Verbas estaduais e federais. Iria convencer deputados, senadores e a Presidente
a estarem presentes. Tentaria atrair o Presidente Americano, afinal ele não
fora Escoteiro quando jovem? Iria trazer o Escoteiro Chefe inglês, iria mostrar
que ele Jaime Molina era superior a ele. Pensou até em trazer o Príncipe
Charles. Não seria difícil. Planejou ter mais de quinhentos mil escoteiros
neste Jamboree. Quem sabe um milhão?
- O
"Velho" Escoteiro se calou. Fiquei esperando o final da história. – E
então "Velho" Escoteiro, conte o final, o que aconteceu a Jaime
Molina? – Ele riu a gosto. Não sei. Ainda estou pensando se deixo a angina
acabar com ele, pois este megalomaníaco é um perigo para o escotismo e olhe que
temos muitos deles por aí.
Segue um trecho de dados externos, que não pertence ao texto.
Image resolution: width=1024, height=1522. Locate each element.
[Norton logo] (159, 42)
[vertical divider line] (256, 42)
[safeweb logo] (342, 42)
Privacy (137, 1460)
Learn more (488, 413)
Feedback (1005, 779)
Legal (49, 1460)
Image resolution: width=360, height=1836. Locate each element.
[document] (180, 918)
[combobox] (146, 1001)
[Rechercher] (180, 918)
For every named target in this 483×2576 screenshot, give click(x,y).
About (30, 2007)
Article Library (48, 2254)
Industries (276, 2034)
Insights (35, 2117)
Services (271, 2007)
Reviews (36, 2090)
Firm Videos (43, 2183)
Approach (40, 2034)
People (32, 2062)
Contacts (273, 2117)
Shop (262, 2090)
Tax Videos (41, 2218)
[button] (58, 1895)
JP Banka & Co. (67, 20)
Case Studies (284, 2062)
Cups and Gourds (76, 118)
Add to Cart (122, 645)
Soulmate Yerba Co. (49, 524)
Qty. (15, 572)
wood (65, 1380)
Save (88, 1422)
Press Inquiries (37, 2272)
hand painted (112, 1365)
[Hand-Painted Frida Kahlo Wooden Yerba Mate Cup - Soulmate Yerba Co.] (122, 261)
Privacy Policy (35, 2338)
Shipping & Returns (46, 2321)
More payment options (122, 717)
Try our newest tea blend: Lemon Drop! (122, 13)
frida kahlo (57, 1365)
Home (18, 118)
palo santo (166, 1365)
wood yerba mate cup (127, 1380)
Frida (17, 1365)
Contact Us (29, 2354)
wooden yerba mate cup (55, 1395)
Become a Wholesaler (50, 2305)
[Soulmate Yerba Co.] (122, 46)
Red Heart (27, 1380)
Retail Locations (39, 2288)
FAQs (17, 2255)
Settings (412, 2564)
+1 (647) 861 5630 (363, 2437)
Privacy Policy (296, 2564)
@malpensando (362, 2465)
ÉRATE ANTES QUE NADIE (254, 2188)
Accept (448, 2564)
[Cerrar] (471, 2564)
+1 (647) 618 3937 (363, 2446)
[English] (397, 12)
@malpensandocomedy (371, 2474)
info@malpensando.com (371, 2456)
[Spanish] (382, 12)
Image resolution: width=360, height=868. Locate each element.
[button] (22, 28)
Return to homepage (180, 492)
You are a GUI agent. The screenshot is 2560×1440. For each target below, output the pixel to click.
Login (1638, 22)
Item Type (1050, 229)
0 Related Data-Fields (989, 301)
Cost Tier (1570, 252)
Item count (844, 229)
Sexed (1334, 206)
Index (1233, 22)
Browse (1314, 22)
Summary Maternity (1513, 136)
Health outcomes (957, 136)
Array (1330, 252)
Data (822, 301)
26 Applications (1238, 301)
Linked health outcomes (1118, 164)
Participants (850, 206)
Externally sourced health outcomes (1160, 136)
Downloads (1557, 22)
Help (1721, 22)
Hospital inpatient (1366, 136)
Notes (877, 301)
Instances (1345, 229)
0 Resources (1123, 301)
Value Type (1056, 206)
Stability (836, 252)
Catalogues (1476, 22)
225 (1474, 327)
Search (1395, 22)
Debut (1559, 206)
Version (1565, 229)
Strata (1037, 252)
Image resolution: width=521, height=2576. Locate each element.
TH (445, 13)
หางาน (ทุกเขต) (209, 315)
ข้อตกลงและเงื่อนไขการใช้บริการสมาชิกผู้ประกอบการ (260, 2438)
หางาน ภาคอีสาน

Ou então quem sabe dou vida longa ao futuro Líder
Escoteiro Chefe Mundial! – Mas "Velho" escoteiro, então ele não
existiu? – Claro que não. Baden Powell pode ser criticado, pode-se dizer o que
quiserem dele, mas o seu escotismo nunca será substituído. Eu pensei nesta
história devido às novas eleições que houveram este ano. São tantas as
promessas que entre os eleitos pode ter um Jaime Molina não acha? O
"Velho" Escoteiro levantou e subiu as escadas para seu quarto. Lá do
alto parou me olhou e disse: - Durma bem. Um dia deste me vou. Você é
responsável para não deixar que um homem destes um dia apareça!
Saí
devagarinho. Fechei a porta da sala grande. Tinha a chave. Era como se fosse da
família. Não vi a Vovó. Devia estar dormindo. Na rua um vento frio me pegou de
pronto. Sem paletó e manga de camisa fui para casa em passo escoteiro. Quatro
quarteirões. Por muito tempo fiquei com aquela história na mente. O
"Velho" Escoteiro me contou tantas e esta marcou. Um perigo aparecer
em nosso meio um falastrão, boa pinta, mas seria muito difícil separar o joio
do trigo. Dizem por aí que o Escoteiro é puro nos seus pensamentos palavras e
ações, mas bah! Vai-se acreditar em tudo?
Vaidosos que gabam-se de si mesmos e de
sua pretensa superioridade (acreditando que são imortais) são derrubados na sua
própria arrogância, vencidos pela humildade do interlocutor.